• _DIRECTIONS FOR THIS TASK_:
Render the lines of the stored records below as a numbered list, leaving out blank lines. Omit the pictures from the answer.

Stored records:
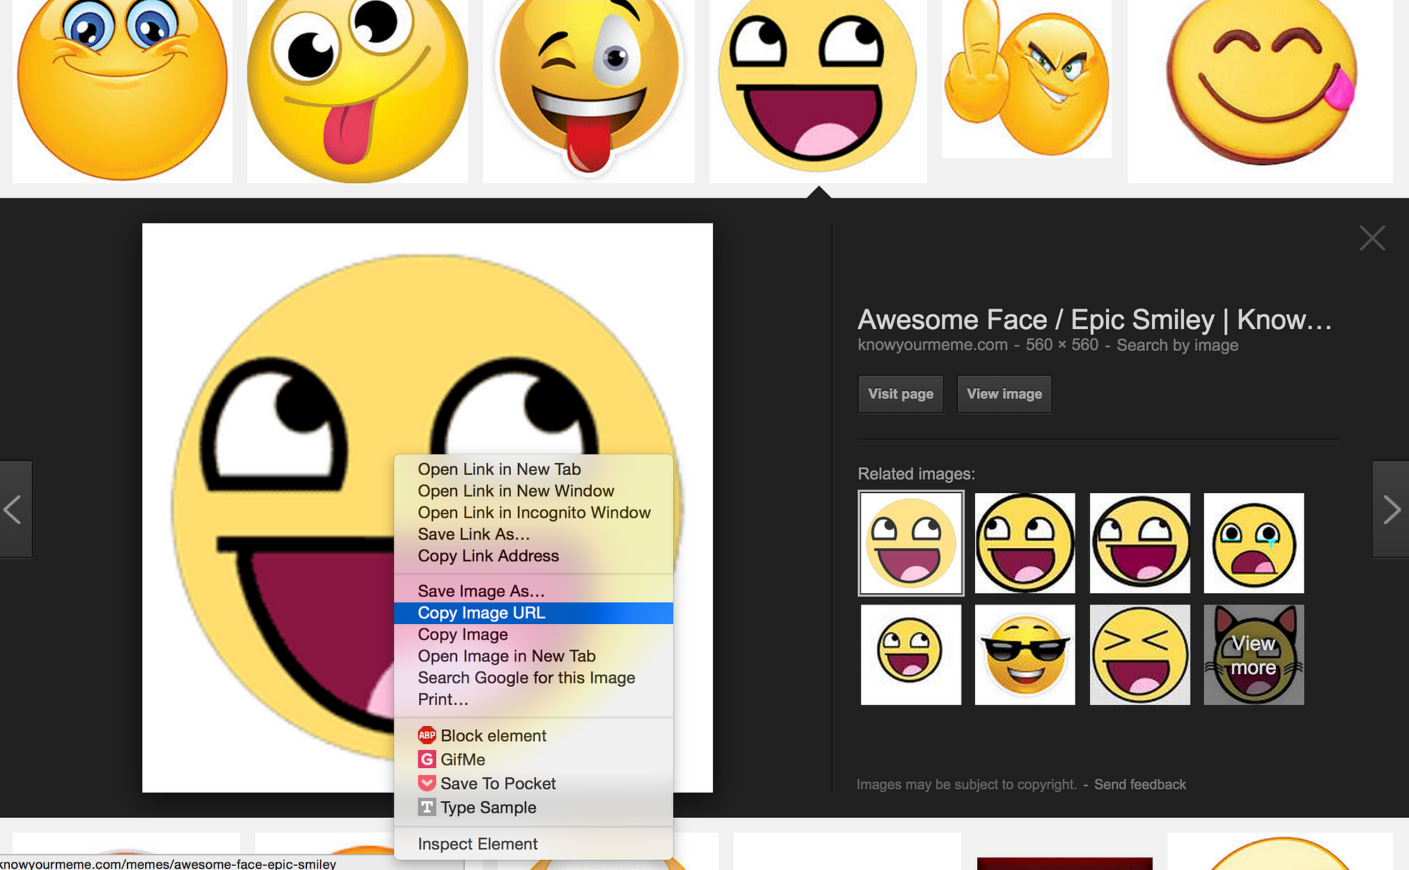This screenshot has width=1409, height=870.
Task: Go to the next image arrow
Action: [1391, 509]
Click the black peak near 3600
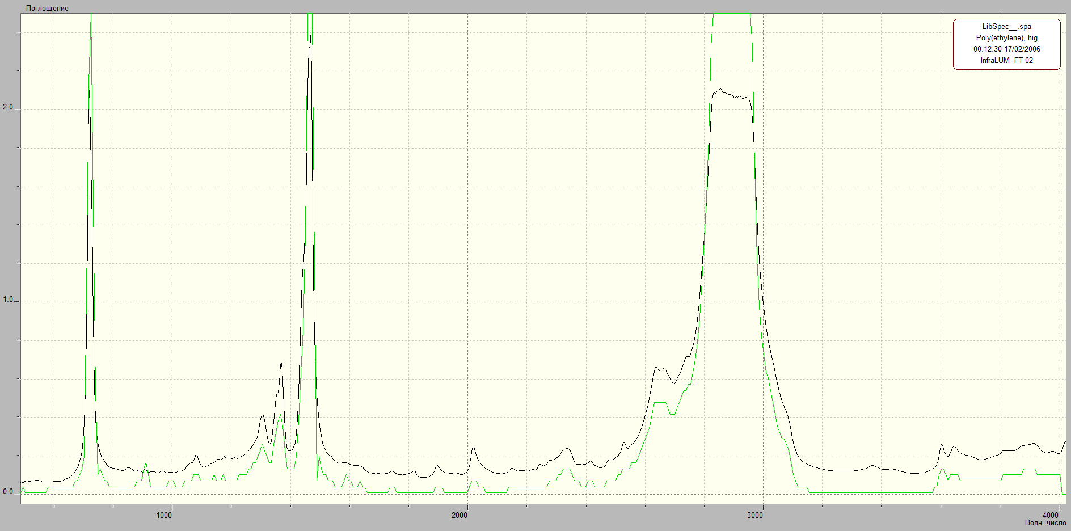The width and height of the screenshot is (1071, 531). pos(942,445)
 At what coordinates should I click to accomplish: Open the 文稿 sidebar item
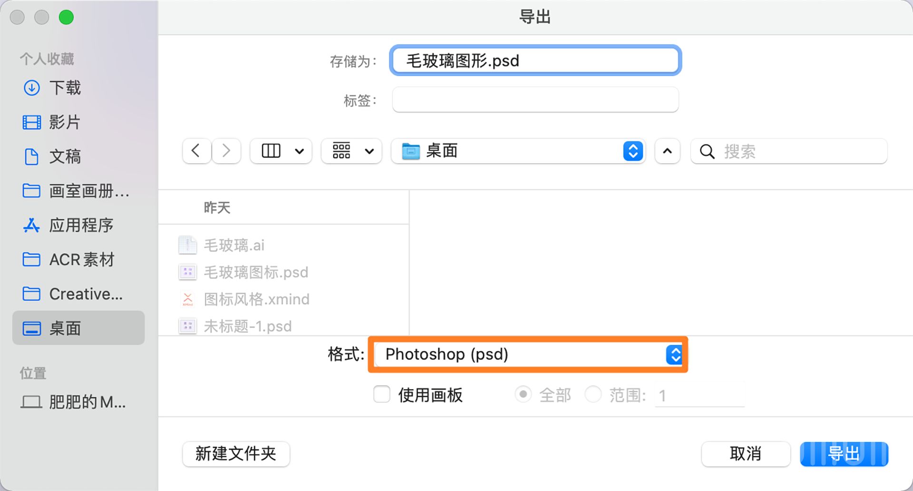64,157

• _RESULT FOR THIS EXERCISE_:
1. This screenshot has width=1409, height=870.
2. Task: Go to the next image arrow
3. Action: [1391, 509]
4. Click the black peak near 3600
5. The width and height of the screenshot is (1071, 531). pos(942,445)
6.  At what coordinates should I click to accomplish: Open the 文稿 sidebar item
7. 64,157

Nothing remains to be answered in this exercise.